Raw records:
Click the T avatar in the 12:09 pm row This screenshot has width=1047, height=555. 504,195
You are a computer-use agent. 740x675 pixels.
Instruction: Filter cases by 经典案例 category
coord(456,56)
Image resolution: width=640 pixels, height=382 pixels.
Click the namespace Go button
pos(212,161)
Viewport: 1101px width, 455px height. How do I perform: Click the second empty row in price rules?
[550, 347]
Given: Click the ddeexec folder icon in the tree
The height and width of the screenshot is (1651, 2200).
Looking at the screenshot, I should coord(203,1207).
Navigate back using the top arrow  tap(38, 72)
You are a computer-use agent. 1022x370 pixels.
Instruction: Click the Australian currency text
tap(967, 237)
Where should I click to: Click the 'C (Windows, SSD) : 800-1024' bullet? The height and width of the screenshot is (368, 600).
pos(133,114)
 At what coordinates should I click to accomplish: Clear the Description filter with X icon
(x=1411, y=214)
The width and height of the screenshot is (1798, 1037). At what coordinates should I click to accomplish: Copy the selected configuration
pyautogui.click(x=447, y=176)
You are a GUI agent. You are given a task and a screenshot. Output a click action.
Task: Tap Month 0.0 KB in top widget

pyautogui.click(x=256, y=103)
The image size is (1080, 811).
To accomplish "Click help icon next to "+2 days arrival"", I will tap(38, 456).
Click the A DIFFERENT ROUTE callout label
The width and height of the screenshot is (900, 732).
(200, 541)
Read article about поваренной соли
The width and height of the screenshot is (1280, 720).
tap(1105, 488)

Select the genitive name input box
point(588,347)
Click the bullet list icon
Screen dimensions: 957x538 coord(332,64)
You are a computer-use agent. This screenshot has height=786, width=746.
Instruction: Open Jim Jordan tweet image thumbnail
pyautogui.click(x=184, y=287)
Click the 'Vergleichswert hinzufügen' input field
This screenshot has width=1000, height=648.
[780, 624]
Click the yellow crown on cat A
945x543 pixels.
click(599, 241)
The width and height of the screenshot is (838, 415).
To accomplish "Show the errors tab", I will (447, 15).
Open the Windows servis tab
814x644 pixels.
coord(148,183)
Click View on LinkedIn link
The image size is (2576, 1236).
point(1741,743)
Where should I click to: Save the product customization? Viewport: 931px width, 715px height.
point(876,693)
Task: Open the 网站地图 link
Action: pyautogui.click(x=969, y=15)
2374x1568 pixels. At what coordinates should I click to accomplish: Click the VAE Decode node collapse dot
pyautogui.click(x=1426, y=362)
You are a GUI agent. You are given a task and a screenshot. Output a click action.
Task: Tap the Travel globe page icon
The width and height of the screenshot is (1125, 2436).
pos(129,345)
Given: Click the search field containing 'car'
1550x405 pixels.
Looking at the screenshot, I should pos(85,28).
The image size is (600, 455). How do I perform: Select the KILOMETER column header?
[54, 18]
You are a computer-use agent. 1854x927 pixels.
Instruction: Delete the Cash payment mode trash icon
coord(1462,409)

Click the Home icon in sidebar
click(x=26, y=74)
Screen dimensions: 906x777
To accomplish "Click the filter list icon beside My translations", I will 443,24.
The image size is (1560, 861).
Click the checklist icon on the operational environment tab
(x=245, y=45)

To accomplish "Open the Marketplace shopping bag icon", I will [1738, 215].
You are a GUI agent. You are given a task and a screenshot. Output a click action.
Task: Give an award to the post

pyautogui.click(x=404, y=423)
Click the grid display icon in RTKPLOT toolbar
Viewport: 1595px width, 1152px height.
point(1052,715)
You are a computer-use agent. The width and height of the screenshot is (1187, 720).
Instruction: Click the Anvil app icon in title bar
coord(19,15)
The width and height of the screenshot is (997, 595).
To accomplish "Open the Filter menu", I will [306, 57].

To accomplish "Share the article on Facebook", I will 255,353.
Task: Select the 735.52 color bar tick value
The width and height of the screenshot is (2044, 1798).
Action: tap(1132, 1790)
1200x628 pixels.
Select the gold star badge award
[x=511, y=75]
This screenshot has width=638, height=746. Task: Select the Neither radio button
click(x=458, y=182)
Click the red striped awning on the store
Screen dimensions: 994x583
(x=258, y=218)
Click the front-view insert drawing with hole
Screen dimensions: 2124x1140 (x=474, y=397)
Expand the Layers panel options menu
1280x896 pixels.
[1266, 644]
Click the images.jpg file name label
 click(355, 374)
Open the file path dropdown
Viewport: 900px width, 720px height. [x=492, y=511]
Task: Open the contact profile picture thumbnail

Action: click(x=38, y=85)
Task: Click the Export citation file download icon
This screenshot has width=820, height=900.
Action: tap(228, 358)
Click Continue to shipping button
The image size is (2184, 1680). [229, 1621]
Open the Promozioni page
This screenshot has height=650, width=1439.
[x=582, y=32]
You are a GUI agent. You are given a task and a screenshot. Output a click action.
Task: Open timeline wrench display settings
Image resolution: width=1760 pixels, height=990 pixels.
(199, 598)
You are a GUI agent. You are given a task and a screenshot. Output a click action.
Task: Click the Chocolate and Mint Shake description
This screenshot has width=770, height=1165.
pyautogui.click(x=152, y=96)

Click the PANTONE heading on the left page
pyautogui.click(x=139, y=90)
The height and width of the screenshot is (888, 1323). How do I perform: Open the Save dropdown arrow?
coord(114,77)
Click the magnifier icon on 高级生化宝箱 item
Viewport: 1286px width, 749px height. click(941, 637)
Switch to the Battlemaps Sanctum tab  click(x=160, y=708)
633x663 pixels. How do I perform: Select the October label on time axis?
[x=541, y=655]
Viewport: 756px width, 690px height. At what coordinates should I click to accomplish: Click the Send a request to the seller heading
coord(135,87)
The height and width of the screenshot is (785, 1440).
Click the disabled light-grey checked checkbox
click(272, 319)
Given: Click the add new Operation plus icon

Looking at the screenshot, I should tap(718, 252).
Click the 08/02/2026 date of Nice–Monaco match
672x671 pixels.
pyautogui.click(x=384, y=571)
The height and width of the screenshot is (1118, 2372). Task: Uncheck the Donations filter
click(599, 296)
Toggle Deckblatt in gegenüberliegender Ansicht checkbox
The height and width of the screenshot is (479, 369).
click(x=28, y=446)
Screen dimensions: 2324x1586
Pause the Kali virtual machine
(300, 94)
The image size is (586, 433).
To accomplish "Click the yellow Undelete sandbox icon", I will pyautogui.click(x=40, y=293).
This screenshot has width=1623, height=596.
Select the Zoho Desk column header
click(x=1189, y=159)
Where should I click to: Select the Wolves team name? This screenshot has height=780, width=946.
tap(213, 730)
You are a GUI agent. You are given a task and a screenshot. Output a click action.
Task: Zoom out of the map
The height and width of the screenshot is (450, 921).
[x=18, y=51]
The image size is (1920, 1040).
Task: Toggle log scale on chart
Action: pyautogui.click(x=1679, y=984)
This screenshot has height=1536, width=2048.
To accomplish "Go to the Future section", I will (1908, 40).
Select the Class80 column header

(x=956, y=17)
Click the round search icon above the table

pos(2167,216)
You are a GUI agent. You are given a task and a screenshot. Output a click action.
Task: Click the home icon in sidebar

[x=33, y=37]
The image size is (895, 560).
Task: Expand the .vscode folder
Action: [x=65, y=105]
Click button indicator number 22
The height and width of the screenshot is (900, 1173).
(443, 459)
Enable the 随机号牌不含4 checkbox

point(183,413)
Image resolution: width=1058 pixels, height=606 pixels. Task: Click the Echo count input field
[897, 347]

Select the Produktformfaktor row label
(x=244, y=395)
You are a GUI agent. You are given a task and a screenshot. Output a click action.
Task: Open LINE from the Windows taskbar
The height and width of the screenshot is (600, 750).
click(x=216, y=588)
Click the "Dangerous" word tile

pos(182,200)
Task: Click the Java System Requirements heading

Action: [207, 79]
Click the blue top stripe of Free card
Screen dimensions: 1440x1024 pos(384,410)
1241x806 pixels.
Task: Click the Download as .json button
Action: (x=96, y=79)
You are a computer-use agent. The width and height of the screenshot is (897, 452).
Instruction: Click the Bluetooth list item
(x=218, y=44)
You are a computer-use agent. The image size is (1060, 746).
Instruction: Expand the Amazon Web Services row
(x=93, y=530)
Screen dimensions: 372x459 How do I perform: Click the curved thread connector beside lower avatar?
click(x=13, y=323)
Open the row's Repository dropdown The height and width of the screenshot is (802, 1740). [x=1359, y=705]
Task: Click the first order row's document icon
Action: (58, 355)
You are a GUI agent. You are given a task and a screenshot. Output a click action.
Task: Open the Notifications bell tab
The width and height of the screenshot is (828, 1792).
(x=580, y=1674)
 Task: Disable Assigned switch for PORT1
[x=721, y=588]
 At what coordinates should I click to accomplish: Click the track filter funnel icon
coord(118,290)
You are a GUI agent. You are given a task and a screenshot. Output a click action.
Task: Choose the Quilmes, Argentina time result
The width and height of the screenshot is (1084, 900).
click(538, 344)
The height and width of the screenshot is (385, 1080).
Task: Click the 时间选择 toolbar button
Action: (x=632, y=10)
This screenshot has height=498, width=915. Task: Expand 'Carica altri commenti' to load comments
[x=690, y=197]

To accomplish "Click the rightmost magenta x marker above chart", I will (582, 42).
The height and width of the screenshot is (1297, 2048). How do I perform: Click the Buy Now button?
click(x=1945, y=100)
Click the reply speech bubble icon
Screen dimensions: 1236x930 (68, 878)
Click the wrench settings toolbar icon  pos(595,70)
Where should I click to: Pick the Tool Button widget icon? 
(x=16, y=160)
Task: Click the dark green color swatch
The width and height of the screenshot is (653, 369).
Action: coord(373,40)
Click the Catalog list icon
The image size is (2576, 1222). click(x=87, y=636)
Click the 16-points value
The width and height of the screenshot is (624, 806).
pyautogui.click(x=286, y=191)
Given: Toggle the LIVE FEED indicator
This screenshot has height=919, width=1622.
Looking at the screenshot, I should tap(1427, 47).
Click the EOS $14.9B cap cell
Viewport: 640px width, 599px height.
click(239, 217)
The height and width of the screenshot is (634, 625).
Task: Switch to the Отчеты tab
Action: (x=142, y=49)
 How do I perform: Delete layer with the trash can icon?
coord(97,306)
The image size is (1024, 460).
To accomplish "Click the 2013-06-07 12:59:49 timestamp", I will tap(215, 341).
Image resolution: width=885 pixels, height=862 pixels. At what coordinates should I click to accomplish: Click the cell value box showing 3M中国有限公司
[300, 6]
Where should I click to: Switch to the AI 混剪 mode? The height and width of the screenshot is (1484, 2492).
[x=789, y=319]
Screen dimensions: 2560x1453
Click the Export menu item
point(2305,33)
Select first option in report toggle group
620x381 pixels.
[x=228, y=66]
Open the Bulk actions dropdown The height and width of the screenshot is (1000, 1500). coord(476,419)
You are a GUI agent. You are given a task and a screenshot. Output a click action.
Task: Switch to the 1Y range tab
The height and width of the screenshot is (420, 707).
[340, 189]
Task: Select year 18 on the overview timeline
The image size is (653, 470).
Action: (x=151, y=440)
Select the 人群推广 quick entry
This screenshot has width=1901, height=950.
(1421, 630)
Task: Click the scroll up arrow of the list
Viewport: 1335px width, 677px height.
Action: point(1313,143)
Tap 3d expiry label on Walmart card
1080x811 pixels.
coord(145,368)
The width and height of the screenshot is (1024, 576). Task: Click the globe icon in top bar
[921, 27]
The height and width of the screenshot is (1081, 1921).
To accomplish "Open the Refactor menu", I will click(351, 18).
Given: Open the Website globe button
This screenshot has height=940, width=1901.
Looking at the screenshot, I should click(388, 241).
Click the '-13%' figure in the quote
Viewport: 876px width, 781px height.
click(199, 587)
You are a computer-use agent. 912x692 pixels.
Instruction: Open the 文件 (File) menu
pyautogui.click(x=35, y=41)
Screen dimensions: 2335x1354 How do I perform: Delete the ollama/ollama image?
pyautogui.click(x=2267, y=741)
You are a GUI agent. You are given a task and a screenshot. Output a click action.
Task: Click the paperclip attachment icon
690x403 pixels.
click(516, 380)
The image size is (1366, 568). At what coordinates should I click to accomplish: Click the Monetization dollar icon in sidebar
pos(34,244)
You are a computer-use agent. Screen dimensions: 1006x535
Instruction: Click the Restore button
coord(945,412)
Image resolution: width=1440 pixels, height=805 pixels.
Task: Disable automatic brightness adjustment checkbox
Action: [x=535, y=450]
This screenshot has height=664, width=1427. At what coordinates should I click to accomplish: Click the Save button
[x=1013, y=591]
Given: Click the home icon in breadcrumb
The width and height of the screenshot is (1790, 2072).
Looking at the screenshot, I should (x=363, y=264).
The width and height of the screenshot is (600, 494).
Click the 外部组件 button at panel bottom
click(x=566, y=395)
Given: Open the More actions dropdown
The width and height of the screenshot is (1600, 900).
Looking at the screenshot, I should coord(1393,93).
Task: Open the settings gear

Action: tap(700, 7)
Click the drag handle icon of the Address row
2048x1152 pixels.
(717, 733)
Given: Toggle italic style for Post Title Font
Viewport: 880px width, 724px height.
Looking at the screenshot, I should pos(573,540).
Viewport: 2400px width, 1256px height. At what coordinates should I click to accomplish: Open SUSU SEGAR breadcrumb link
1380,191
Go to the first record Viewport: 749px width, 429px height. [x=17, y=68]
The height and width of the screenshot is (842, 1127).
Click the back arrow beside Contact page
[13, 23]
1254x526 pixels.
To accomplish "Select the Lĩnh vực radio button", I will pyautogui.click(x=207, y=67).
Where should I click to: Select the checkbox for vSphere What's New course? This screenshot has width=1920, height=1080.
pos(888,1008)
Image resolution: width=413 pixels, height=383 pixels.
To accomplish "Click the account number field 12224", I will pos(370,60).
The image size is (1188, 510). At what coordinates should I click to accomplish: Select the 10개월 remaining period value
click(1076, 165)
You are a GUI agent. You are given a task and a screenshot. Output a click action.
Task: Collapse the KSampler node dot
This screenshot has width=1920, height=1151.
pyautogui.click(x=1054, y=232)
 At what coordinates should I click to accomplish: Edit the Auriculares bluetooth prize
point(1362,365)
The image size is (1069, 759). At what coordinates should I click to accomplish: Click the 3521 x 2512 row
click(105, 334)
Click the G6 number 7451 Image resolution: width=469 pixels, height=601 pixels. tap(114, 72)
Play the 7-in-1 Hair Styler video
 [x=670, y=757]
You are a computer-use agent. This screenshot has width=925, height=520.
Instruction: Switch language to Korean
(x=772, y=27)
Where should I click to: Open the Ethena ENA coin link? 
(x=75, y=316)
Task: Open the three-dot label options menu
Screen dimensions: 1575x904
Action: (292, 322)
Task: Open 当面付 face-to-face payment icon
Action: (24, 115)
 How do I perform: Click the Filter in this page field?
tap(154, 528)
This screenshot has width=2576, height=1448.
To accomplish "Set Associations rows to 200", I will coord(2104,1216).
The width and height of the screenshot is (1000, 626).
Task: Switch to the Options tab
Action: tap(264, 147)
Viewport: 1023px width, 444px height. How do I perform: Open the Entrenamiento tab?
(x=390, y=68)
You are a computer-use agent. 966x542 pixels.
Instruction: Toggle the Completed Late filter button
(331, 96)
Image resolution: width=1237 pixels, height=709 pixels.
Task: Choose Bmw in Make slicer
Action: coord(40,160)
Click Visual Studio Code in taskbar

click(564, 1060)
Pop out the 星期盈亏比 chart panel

• EXERCISE: Please edit the stretch of data from the start through the line containing "will (447, 15)." by replacing "computer-use agent" with "desktop agent" throughout, and give those lines again with everything else unchanged.

• SOLUTION FOR THIS PROBLEM:
Click the T avatar in the 12:09 pm row This screenshot has width=1047, height=555. 504,195
You are a desktop agent. 740x675 pixels.
Instruction: Filter cases by 经典案例 category
coord(456,56)
Image resolution: width=640 pixels, height=382 pixels.
Click the namespace Go button
pos(212,161)
Viewport: 1101px width, 455px height. How do I perform: Click the second empty row in price rules?
[550, 347]
Given: Click the ddeexec folder icon in the tree
The height and width of the screenshot is (1651, 2200).
Looking at the screenshot, I should coord(203,1207).
Navigate back using the top arrow  tap(38, 72)
You are a desktop agent. 1022x370 pixels.
Instruction: Click the Australian currency text
tap(967, 237)
Where should I click to: Click the 'C (Windows, SSD) : 800-1024' bullet? The height and width of the screenshot is (368, 600).
pos(133,114)
 At what coordinates should I click to accomplish: Clear the Description filter with X icon
(x=1411, y=214)
The width and height of the screenshot is (1798, 1037). At what coordinates should I click to accomplish: Copy the selected configuration
pyautogui.click(x=447, y=176)
You are a GUI agent. You are given a task and a screenshot. Output a click action.
Task: Tap Month 0.0 KB in top widget

pyautogui.click(x=256, y=103)
The image size is (1080, 811).
To accomplish "Click help icon next to "+2 days arrival"", I will tap(38, 456).
Click the A DIFFERENT ROUTE callout label
The width and height of the screenshot is (900, 732).
(200, 541)
Read article about поваренной соли
The width and height of the screenshot is (1280, 720).
tap(1105, 488)

Select the genitive name input box
point(588,347)
Click the bullet list icon
Screen dimensions: 957x538 coord(332,64)
You are a desktop agent. This screenshot has height=786, width=746.
Instruction: Open Jim Jordan tweet image thumbnail
pyautogui.click(x=184, y=287)
Click the 'Vergleichswert hinzufügen' input field
This screenshot has width=1000, height=648.
[780, 624]
Click the yellow crown on cat A
945x543 pixels.
click(599, 241)
The width and height of the screenshot is (838, 415).
To accomplish "Show the errors tab", I will (447, 15).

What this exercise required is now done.